* Description of the task *
Please copy, exactly as they appear below, the lines from the one containing "29 Brilliant Small" through the one containing "72344 (148, 1412)".
** Opening Material provided block **
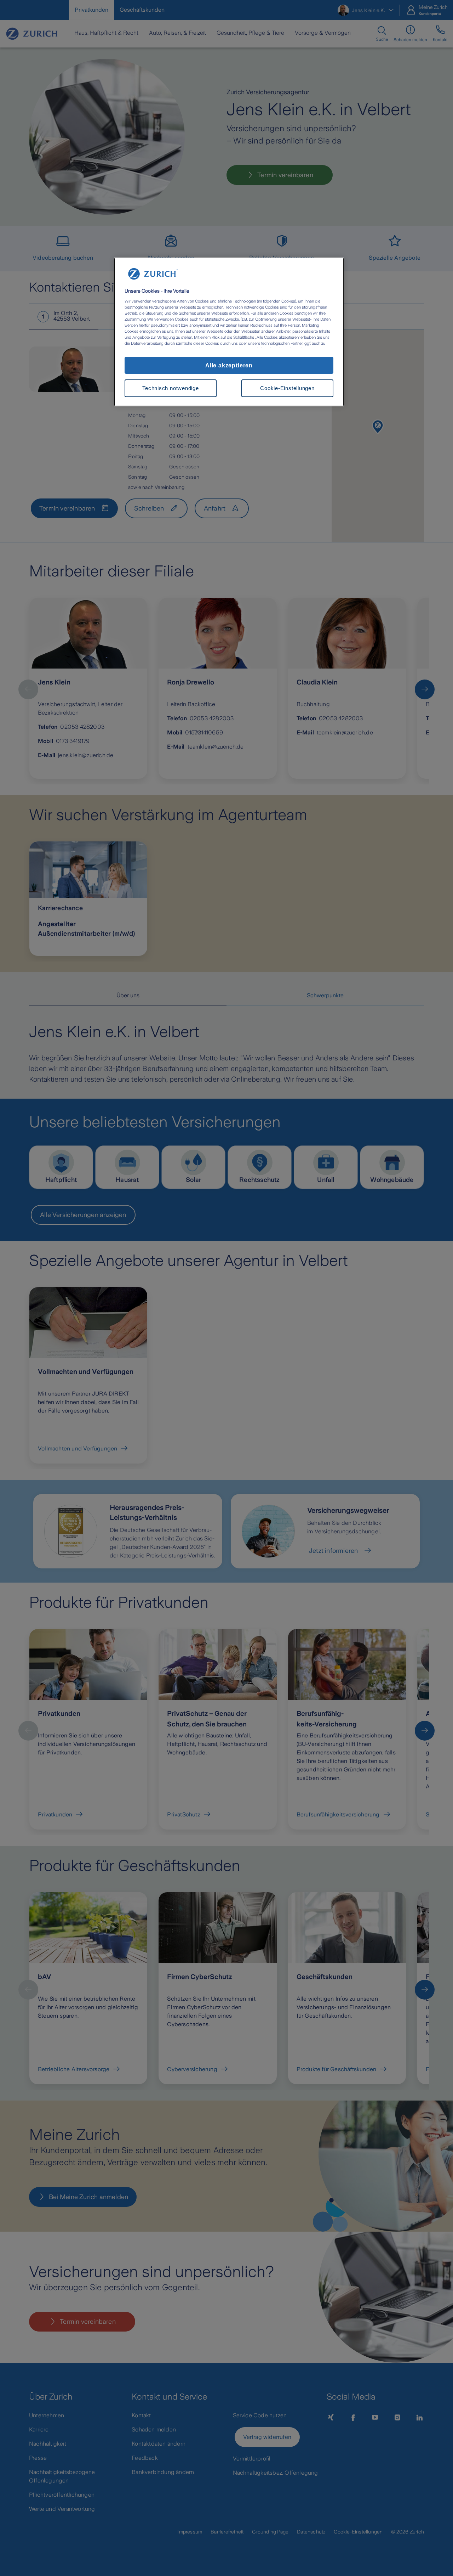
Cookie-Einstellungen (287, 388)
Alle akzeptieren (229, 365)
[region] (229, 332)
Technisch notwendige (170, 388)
** Closing Material provided block **
** Opening Material provided block **
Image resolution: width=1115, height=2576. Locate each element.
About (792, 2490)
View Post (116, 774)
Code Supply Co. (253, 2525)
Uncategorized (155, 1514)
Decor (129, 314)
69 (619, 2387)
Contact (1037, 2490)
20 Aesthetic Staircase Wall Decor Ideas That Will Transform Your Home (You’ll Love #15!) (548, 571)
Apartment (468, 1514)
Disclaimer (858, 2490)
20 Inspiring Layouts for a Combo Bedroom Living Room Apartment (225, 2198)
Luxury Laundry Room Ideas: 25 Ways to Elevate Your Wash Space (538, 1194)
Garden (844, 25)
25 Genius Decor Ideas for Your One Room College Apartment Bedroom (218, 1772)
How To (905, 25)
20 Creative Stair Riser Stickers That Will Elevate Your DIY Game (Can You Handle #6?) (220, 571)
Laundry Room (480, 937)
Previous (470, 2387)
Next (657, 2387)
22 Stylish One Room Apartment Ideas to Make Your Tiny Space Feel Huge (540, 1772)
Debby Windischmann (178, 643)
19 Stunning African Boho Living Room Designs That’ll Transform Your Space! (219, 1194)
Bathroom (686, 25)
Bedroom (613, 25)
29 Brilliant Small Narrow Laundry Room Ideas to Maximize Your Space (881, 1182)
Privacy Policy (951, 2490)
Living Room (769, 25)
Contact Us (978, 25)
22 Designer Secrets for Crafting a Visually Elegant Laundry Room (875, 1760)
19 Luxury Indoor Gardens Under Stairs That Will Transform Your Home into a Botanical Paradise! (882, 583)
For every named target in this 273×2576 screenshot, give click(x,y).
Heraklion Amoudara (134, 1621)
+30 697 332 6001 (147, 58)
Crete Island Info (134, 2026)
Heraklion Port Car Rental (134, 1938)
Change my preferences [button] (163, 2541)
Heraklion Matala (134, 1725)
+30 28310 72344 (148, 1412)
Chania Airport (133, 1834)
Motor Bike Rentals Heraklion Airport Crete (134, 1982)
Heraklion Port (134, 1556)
** Closing Material provided block **
* Output below *
29 Brilliant Small Narrow Laundry Room Ideas to Maximize Your Space (881, 1182)
Privacy Policy (951, 2490)
Living Room (769, 25)
Contact Us (978, 25)
22 Designer Secrets for Crafting a Visually Elegant Laundry Room (875, 1760)
19 Luxury Indoor Gardens Under Stairs That Will Transform Your Home into a Botanical Paradise! (882, 583)
For every named target in this 273×2576 screenshot, give click(x,y).
Heraklion Amoudara (134, 1621)
+30 697 332 6001 (147, 58)
Crete Island Info (134, 2026)
Heraklion Port Car Rental (134, 1938)
Change my preferences [button] (163, 2541)
Heraklion Matala (134, 1725)
+30 28310 72344 (148, 1412)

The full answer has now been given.